I must say though, the sonar tells me the thing resting motionless on the ocean floor next to the Mariana Trench right now, after the violent descent, shapes more like the Titanic.

"One month does not a trend make."

And that's really my point. This post needed more context to be informative.

But what does this actually mean on the ground? It seems like I'm seeing more "bank-owned foreclosure" listings all the time.

Posted by: Kate

What this means is that the number of new foreclosures coming on the market is at least the same as last month, at the same time the number of actual closed sales is falling. So yes, more REO's actually on the market competing against "human" sellers in fight over that endangered species- the qualified buyer.

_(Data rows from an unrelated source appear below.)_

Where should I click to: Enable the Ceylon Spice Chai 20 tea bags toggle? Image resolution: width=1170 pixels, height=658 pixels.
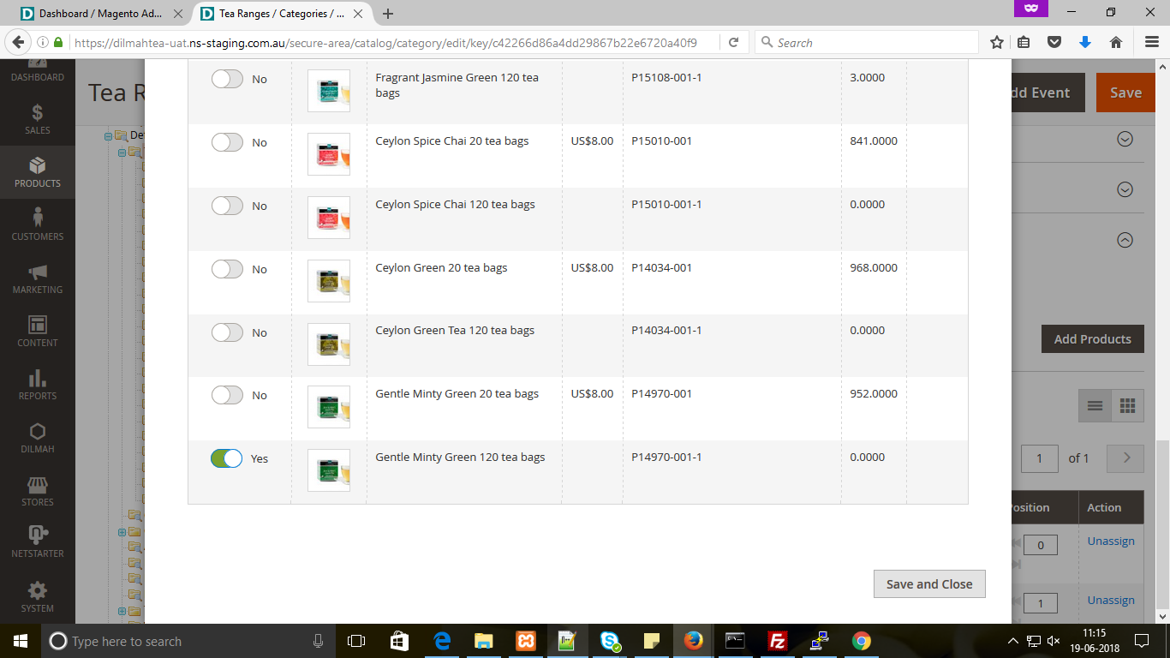click(227, 142)
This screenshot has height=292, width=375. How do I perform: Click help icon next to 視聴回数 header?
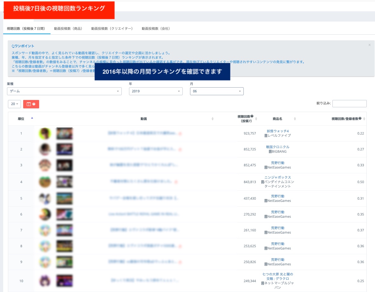(x=252, y=116)
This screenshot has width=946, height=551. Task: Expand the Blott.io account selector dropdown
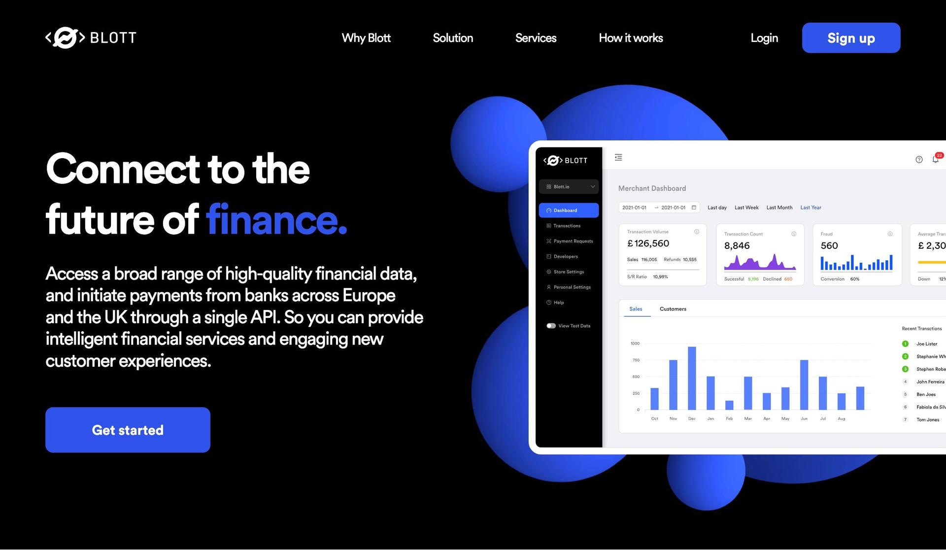click(569, 187)
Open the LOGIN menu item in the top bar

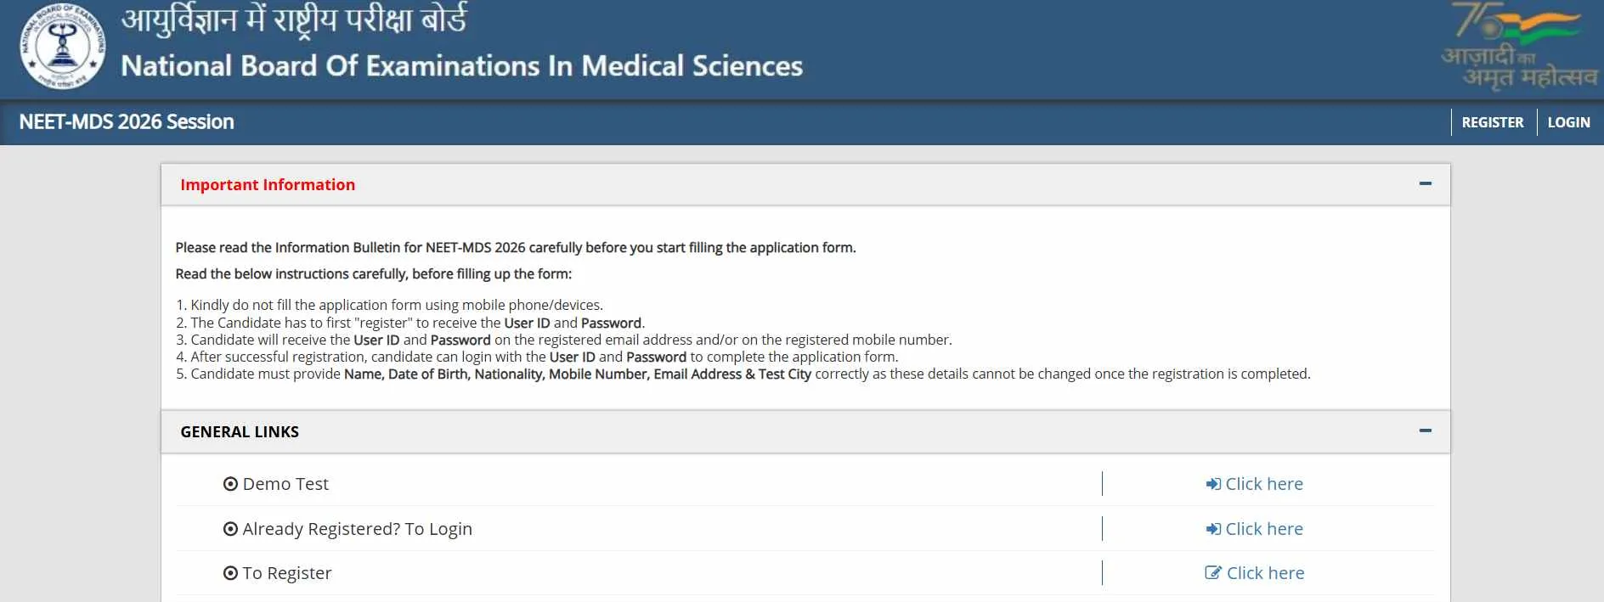(1568, 122)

The reporter says: "but in California the numbers held fairly steady, rising less than one percent from month to month"

That is what I'd call "glass half-full" vision. So, foreclosures have risen less than one percent in one month and we should be happy? What's wrong with this picture? So, as long as foreclosures keep going up but at a slower pace, we should be happy.

Oh wait.... the last paragraph says: "Year over year, California foreclosure filings were up by 289%, and California -- with 39,013 foreclosure filings -- has more than double the number of filings of any other state"

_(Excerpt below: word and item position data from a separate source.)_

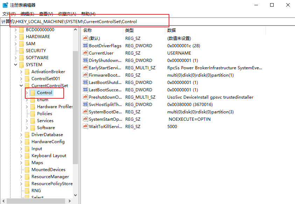Click the EarlyStartServices multi-string icon
Viewport: 295px width, 204px height.
[x=85, y=68]
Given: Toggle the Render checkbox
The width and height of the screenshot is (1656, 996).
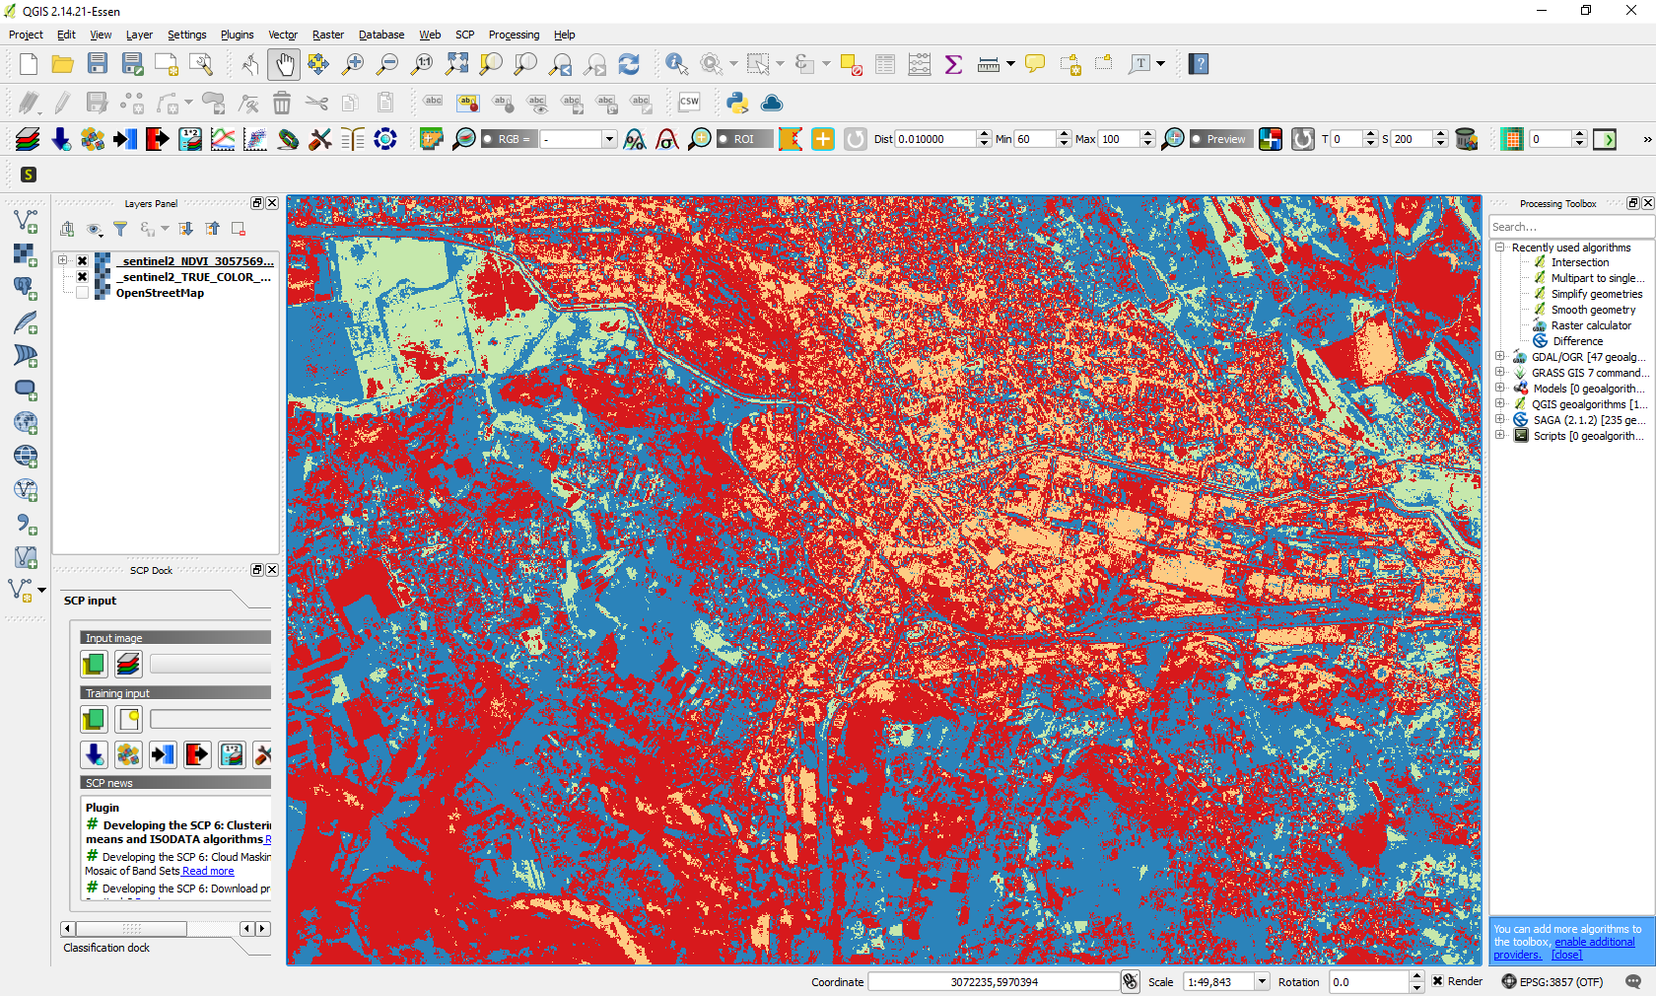Looking at the screenshot, I should click(x=1438, y=981).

Should we be happy about that as well?

Realtor's lament:
I just hope I die peacefully in my sleep as my father did...
not like the four other guys screaming at the top of their
lungs in his car with him.
This is the California real estate ponzi scheme cockroach;
only now, someone has it in his Kleig-light cross-hairs.
Watch who runs for the exits, first.

Kate said 'What this means is that the number of new foreclosures coming on the market is at least the same as last month, at the same time the number of actual closed sales is falling. So yes, more REO's actually on the market competing against "human" sellers in fight over that endangered species- the qualified buyer.'

I agree. I am starting to see more REO's here in the San Fernando Valley. However, the banks are still pricing them too highly to compete with the 'human' sellers. I don't even know of a single REO that has sold yet.

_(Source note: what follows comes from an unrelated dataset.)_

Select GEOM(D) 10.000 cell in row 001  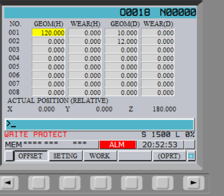coord(121,33)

I read a while back (I can't remember the source) that it costs a bank an average of $70,000 in fees to do a foreclosure. Anyone else see a number like this? I know lawyers are expensive but that seems like a lot. But it would explain the bank's high prices on the REO's.

"I'm heading towards this brick wall at 60 mph. But hey, in the last 5 seconds my speed is STILL 60 mph! Whew, I thought for a minute I was accelerating! All is well! :)"

That is just classic. :))

Ace: I've always heard something more in the $30,000 range, but that's still plenty. Banks don't want property. Hard money lenders love to get property. A bank's ability to lend is tied to the amount of real estate in its portfolio.

One of the issues banks face is that if they start discounting REOs, that will drive neighborhood prices down. That could hurt more owners and drive more foreclosures. It's a delicate dance.

It was a huge problem for owners in Detroit-- great for investors. But lousy for banks and buyers. There you can calculate discounts by DOM.